**Records to use:**
+++++

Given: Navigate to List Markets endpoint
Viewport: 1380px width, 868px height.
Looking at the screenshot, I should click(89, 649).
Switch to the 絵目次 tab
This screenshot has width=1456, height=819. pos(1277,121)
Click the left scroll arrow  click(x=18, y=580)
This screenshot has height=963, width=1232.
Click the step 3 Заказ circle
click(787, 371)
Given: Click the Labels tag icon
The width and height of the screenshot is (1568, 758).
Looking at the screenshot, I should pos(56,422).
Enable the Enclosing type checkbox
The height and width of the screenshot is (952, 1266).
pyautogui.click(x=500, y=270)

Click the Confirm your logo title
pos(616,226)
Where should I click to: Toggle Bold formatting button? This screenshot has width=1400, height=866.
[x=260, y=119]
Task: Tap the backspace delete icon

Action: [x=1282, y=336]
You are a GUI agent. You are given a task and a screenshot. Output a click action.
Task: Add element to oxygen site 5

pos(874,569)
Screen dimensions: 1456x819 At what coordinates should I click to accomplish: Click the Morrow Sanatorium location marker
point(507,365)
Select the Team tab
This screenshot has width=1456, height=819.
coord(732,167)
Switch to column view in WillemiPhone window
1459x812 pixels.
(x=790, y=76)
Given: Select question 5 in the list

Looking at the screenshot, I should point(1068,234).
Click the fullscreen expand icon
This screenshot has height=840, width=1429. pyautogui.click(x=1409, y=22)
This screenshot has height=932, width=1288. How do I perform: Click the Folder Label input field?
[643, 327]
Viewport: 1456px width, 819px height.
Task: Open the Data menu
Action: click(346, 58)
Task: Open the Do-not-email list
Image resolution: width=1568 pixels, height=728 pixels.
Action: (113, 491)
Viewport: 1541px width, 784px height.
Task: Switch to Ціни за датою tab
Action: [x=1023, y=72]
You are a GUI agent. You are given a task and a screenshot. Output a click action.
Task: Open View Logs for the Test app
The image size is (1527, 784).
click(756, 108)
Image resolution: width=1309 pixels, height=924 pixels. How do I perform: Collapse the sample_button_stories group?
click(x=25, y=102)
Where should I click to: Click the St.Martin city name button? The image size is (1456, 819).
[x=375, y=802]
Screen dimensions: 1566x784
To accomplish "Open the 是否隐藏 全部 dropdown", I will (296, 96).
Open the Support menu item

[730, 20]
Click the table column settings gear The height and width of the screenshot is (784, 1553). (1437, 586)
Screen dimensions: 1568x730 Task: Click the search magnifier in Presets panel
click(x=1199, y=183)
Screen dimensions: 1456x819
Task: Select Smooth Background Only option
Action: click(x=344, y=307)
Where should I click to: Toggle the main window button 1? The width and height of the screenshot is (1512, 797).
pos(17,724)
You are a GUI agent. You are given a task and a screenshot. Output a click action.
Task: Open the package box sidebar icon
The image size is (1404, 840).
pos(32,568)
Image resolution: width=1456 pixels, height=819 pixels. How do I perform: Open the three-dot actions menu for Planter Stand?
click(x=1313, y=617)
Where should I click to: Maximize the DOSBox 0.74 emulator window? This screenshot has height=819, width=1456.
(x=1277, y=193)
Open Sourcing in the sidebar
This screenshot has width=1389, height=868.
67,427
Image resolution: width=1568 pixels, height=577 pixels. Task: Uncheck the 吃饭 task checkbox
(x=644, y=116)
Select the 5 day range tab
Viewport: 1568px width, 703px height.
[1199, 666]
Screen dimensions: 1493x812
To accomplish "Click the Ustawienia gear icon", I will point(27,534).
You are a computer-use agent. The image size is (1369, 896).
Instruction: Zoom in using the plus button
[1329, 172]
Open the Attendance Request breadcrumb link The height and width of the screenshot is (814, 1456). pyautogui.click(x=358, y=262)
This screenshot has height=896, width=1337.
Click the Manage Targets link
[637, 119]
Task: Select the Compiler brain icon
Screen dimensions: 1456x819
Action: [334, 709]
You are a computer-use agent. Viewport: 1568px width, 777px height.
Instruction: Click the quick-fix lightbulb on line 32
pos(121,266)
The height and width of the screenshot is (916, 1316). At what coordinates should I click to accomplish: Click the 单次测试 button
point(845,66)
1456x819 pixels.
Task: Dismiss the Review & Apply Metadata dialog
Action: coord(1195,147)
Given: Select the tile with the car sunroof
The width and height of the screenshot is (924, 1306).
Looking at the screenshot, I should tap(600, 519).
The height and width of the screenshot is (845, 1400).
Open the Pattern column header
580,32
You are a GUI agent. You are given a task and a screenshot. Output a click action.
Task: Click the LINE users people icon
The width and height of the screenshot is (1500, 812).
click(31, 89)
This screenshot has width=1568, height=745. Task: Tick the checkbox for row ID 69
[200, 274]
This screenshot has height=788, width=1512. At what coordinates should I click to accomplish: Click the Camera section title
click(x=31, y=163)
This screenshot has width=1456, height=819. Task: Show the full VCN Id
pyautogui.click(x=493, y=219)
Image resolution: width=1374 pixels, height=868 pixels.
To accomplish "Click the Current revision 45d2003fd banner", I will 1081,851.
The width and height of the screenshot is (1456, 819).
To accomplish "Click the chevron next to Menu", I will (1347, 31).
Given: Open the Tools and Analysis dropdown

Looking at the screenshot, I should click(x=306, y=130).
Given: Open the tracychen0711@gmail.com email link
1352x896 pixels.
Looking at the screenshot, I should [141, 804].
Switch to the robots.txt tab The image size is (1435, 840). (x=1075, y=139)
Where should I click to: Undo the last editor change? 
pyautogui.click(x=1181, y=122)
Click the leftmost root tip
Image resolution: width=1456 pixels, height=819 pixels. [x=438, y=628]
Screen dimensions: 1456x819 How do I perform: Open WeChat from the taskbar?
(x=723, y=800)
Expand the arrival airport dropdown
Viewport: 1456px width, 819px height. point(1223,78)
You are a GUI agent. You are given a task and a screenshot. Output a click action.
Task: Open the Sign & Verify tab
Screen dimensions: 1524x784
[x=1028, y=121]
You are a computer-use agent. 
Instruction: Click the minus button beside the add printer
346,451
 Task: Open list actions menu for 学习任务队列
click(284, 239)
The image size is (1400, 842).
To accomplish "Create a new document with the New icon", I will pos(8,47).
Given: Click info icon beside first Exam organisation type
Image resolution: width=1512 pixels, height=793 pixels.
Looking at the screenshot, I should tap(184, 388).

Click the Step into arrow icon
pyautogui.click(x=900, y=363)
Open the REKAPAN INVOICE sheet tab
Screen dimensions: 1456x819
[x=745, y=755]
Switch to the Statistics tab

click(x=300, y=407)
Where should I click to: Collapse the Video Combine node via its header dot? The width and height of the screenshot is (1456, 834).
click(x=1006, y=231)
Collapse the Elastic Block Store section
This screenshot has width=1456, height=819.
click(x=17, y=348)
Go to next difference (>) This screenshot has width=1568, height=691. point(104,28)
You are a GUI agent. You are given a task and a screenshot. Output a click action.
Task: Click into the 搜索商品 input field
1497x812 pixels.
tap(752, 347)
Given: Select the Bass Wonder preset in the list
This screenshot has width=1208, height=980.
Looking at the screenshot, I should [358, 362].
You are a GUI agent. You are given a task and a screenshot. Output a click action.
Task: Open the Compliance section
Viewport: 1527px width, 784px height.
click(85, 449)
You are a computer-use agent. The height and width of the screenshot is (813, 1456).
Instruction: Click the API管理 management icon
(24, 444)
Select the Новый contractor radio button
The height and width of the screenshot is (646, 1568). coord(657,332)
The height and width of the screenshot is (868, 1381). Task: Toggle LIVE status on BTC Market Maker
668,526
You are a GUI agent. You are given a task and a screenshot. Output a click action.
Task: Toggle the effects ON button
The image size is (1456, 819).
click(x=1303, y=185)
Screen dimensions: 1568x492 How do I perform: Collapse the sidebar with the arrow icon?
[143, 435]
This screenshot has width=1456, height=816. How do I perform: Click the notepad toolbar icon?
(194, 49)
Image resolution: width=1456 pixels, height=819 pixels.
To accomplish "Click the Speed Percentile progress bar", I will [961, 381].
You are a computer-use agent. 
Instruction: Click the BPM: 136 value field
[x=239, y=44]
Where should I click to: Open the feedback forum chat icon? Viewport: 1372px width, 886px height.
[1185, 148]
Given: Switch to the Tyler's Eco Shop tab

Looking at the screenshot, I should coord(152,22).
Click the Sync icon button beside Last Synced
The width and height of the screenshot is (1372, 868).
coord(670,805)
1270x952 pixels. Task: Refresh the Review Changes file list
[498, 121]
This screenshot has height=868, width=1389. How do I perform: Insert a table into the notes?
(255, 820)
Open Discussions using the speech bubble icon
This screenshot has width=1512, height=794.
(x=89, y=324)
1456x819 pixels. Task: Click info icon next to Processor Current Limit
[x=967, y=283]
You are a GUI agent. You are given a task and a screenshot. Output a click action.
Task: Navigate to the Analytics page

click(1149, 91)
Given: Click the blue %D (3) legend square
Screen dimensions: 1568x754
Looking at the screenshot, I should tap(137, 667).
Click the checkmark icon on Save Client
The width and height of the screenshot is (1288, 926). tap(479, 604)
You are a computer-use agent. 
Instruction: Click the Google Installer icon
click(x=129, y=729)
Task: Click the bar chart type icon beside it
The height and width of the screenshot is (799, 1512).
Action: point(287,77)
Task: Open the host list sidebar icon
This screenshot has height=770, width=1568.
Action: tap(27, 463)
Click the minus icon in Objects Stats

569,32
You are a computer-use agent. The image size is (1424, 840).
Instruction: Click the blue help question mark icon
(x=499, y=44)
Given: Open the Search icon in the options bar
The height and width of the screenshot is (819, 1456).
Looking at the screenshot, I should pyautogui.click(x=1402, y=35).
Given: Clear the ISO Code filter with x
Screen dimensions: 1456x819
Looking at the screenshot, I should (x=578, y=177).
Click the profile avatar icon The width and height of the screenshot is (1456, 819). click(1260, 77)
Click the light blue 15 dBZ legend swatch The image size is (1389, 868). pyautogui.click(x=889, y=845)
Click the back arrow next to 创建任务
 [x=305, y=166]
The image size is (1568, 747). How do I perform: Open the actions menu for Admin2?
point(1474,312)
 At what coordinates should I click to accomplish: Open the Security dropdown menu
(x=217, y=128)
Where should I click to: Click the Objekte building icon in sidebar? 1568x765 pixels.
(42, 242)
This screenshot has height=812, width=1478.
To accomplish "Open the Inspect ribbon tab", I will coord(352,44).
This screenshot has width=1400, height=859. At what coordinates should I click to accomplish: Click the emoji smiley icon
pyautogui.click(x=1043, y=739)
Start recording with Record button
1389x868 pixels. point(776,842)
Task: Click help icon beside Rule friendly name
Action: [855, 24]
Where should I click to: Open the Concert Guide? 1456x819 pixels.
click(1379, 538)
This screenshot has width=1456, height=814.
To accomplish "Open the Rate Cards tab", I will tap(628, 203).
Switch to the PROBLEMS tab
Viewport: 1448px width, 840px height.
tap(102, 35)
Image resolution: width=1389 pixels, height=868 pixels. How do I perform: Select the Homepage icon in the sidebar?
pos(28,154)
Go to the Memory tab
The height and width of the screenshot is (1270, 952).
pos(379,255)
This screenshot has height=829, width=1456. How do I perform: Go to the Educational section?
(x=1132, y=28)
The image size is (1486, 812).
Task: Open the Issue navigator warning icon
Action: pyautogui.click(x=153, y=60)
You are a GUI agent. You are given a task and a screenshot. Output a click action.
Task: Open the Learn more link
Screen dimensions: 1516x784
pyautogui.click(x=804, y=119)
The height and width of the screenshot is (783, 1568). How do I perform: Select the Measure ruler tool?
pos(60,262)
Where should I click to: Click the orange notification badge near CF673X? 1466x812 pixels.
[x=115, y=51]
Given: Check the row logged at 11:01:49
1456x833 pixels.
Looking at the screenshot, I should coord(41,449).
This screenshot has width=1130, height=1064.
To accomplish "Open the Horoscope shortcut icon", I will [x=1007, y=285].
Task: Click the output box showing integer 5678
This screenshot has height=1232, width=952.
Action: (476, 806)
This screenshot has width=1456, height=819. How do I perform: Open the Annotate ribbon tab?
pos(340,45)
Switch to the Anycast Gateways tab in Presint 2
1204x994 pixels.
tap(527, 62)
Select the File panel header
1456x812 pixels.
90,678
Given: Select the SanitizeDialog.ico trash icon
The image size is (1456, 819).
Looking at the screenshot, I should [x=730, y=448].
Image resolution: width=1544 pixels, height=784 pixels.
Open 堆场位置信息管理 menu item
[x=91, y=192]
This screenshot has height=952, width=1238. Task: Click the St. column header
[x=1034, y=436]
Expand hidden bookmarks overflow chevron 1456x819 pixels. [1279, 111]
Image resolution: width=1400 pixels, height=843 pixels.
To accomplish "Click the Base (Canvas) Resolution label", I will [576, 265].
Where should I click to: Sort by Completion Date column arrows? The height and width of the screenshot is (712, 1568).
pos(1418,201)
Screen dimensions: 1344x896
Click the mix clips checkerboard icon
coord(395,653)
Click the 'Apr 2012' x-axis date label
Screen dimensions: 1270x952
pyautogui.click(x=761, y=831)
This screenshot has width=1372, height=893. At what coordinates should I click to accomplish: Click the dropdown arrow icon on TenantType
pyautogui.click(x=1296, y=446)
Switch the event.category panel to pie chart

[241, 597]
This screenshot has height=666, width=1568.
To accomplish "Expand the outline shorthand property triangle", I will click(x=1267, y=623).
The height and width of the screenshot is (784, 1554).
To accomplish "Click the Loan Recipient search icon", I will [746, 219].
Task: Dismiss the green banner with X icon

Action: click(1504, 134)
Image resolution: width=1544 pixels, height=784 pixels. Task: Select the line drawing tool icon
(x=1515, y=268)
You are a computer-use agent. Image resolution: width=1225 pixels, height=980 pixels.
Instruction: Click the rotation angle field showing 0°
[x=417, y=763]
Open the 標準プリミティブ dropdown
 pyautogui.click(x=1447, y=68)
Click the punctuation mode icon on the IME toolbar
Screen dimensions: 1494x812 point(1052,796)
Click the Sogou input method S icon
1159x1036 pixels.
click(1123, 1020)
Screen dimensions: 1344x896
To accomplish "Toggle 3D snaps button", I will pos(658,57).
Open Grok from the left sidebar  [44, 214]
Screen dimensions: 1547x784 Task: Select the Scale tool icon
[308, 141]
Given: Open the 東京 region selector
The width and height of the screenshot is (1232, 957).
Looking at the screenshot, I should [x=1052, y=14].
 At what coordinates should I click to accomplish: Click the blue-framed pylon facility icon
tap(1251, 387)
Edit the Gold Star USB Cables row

+++++

**What to produce:**
Extract from the listing above the lines between the line containing "This screenshot has width=1130, height=1064." and the line containing "Given: Select the SanitizeDialog.ico", keeping both of those lines. Output nothing else.

**Exercise answer:**
This screenshot has width=1130, height=1064.
To accomplish "Open the Horoscope shortcut icon", I will [x=1007, y=285].
Task: Click the output box showing integer 5678
This screenshot has height=1232, width=952.
Action: (476, 806)
This screenshot has width=1456, height=819. How do I perform: Open the Annotate ribbon tab?
pos(340,45)
Switch to the Anycast Gateways tab in Presint 2
1204x994 pixels.
tap(527, 62)
Select the File panel header
1456x812 pixels.
90,678
Given: Select the SanitizeDialog.ico trash icon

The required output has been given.